##### EXERCISE INPUT #####

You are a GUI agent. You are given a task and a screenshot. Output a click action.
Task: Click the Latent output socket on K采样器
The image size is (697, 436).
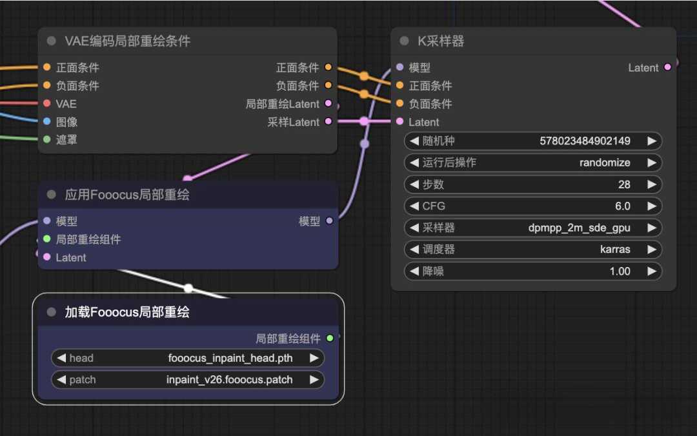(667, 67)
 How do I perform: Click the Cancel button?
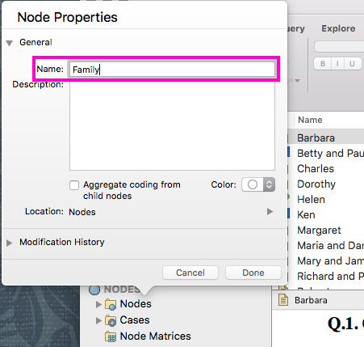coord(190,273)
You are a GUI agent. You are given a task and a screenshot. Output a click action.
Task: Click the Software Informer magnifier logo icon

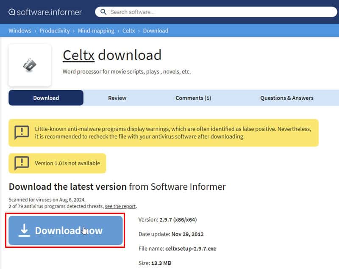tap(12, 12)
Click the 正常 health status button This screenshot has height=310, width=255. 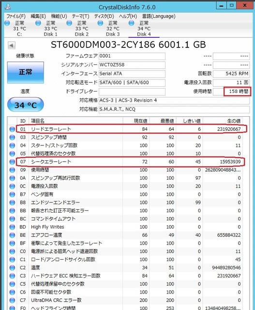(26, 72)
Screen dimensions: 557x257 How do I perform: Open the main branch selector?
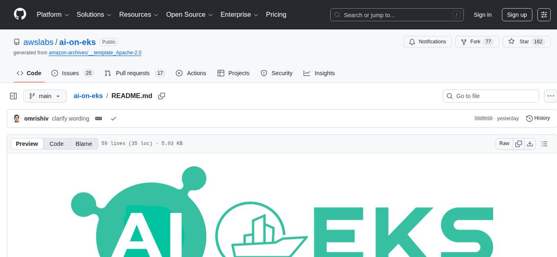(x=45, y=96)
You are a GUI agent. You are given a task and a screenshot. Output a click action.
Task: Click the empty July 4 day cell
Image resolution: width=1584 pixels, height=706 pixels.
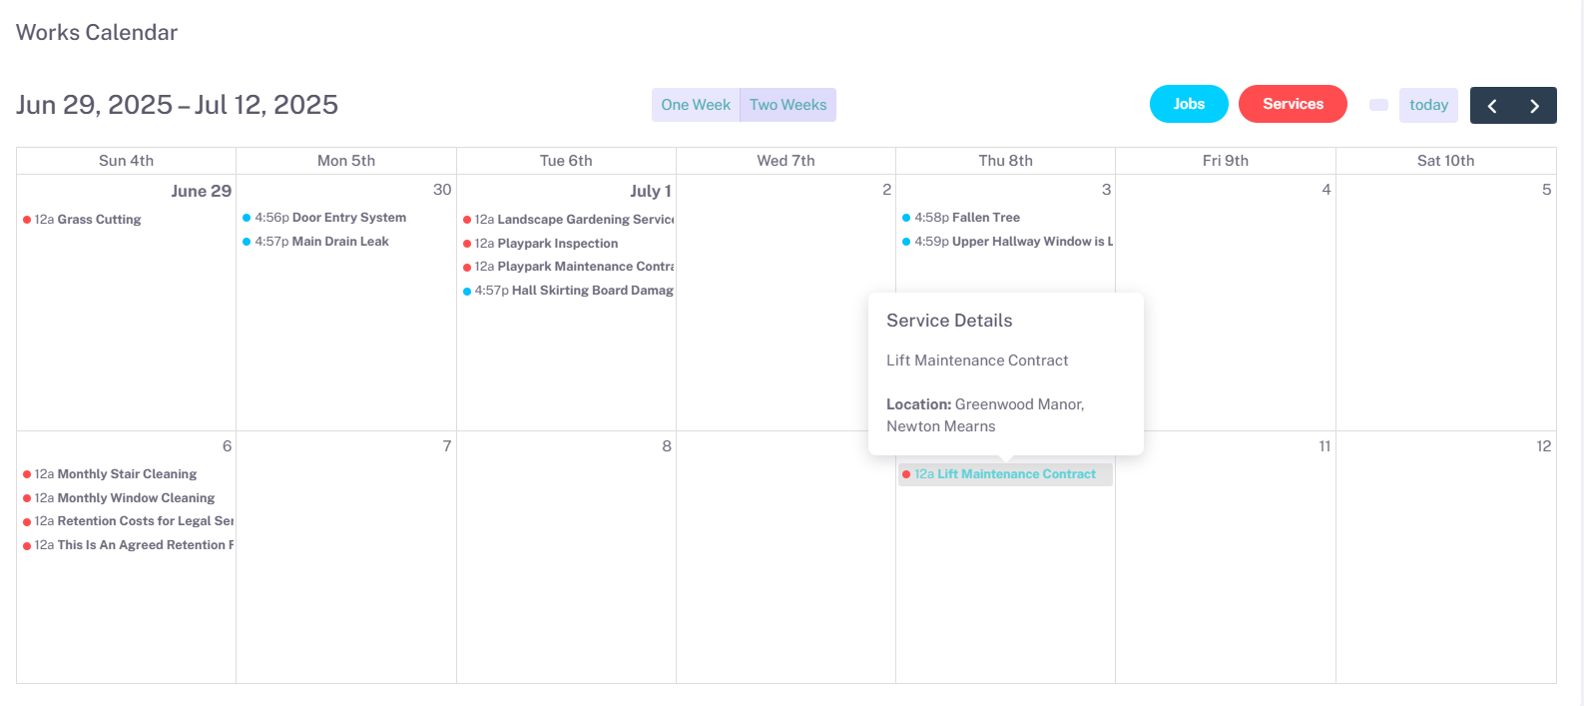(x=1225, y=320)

#####

The required answer is every line from the one containing "Screen dimensions: 557x257" through the last line of the entries, restated word for word and with no pictures.

Screen dimensions: 557x257 How do I perform: Open the main branch selector?
(x=45, y=96)
You are a GUI agent. You are given a task and a screenshot. Output a click action.
Task: Click the empty July 4 day cell
Image resolution: width=1584 pixels, height=706 pixels.
(x=1225, y=320)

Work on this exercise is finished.